Film Review: Bohemian Rhapsody (2018)

Moralising, heteronormative rubbish. Bohemian Rhapsody really serves its nominal subject very poorly indeed.

“No-one knows what Queen means because it doesn’t mean one thing”

Most everything you need to know about Bohemian Rhapsody is contained within the fact that Brian May and Roger Taylor were engaged as consultants on the film, intimately connected enough to be able to steer the direction of the movie in the way that they wanted. And so any hope of an independently-minded biography of queer icon Freddie Mercury disappeared behind a PG-friendly hagiography of Queen.

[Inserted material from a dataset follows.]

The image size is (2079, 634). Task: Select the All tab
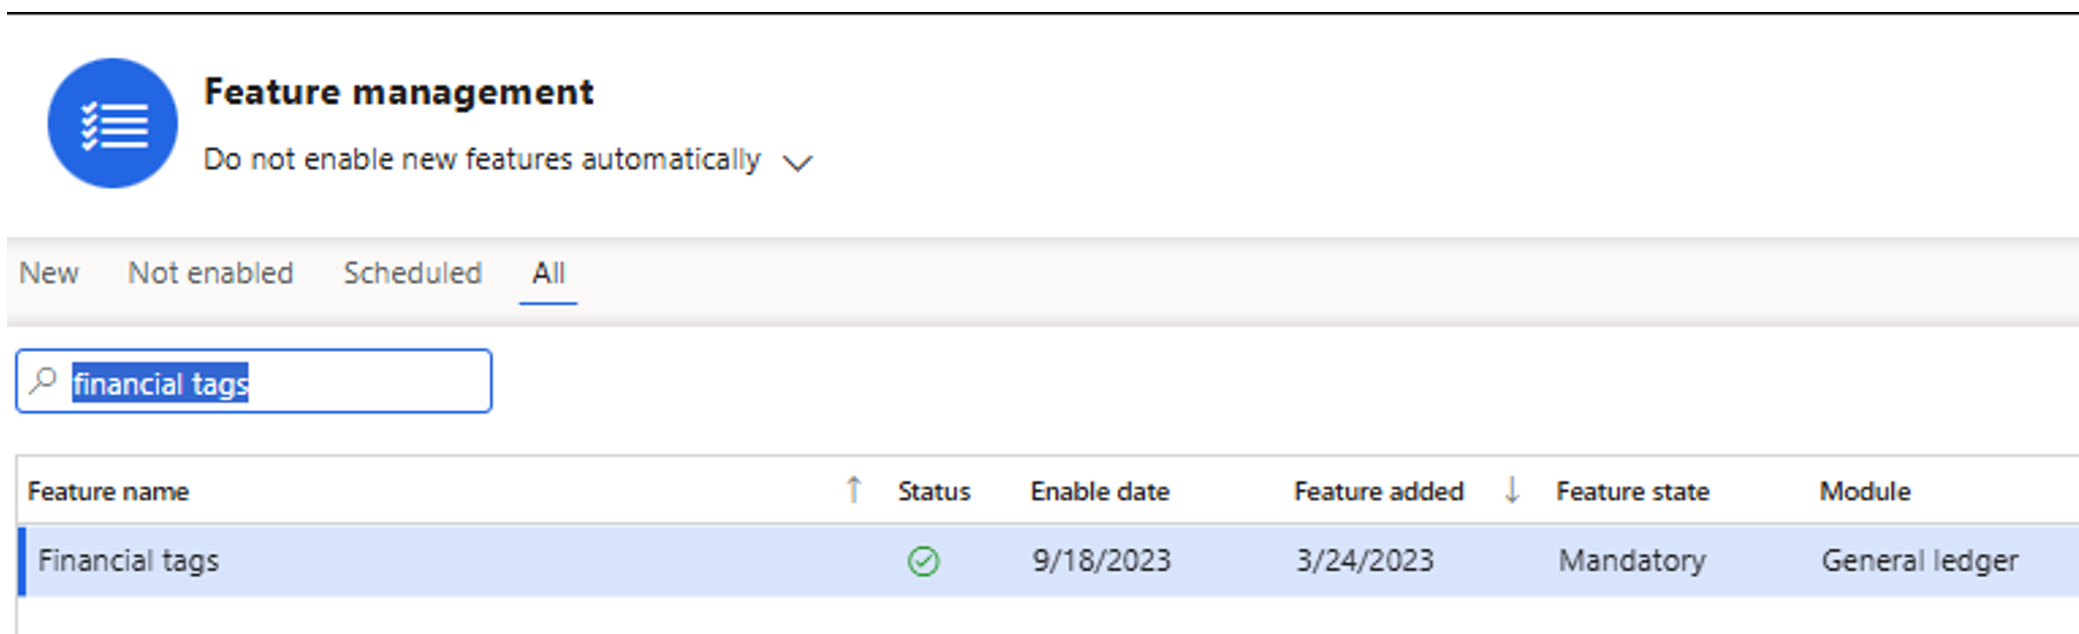(548, 273)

In some ways, it doesn’t matter. The film scored huge commercial, if not critical, success, snagging 4 Academy Awards along the way, but it still doesn’t make it right. How are you going to put your name to a film that is filled with inaccuracies? Because those inaccuracies put yourself in a better light, allowing you to show that you were tolerant of Mercury’s sexual proclivities and later AIDS diagnosis but that you were a finger-wagging Cassandra at his pursuit of a life outwith the heteronormative.

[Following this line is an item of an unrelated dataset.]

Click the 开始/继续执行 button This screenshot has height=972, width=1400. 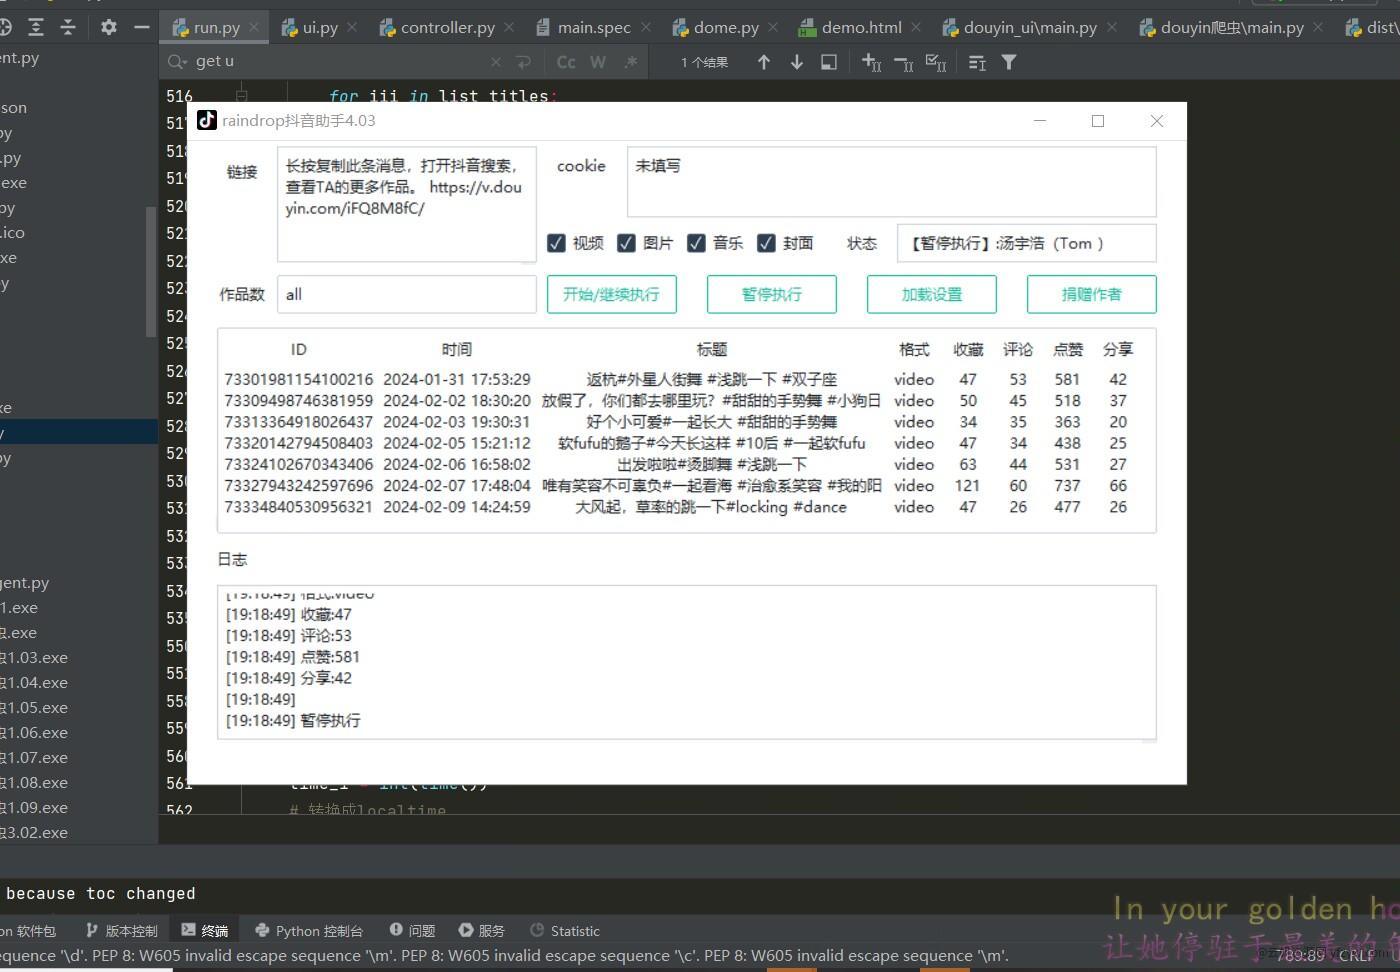click(x=611, y=294)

So the result is a rather disingenuous piece of moralising straight propaganda, basically damning Mercury for bringing AIDS on himself. If only he’d followed the path of the saintly May and Taylor…and thus the film leaves a bad taste in the mouth. If you’re a Queen fan, then the fan service of extended karaoke breaks will doubtless please you, though they stymie the narrative flow. And Rami Malek’s lead performance is increasingly good as the film progresses.

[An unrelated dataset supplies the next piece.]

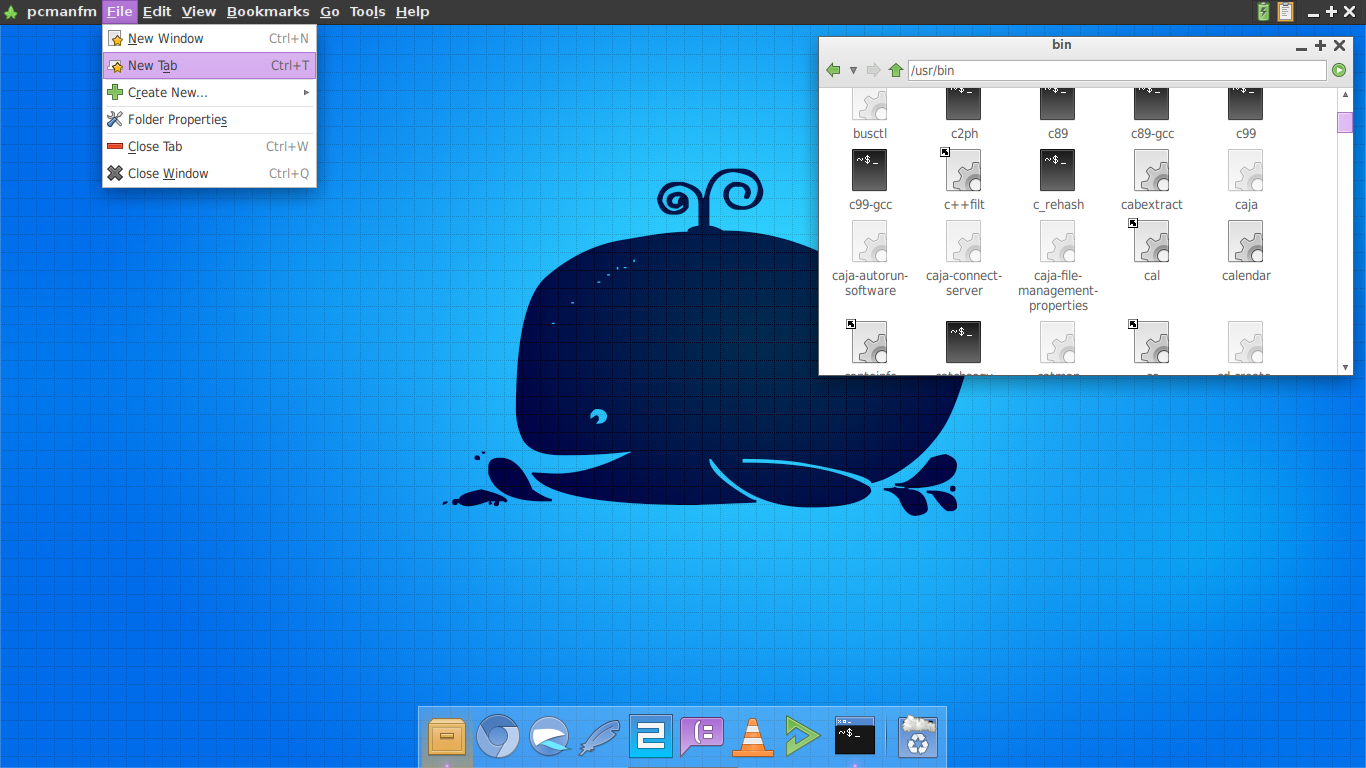Select the caja-connect-server item
The width and height of the screenshot is (1366, 768).
pyautogui.click(x=963, y=243)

But it is a rare biographical exercise that is effective and honest when its subjects are involved with its genesis, the boldness needed to make this a striking piece of queer art is singularly lacking. And for all the directorial shenanigans (Bryan Singer was sacked weeks before it was completed with Dexter Fletcher stepping in), there’s little evidence that there was any interest in creating such a thing, rather cementing the legacy that May and Taylor have dictated should be told.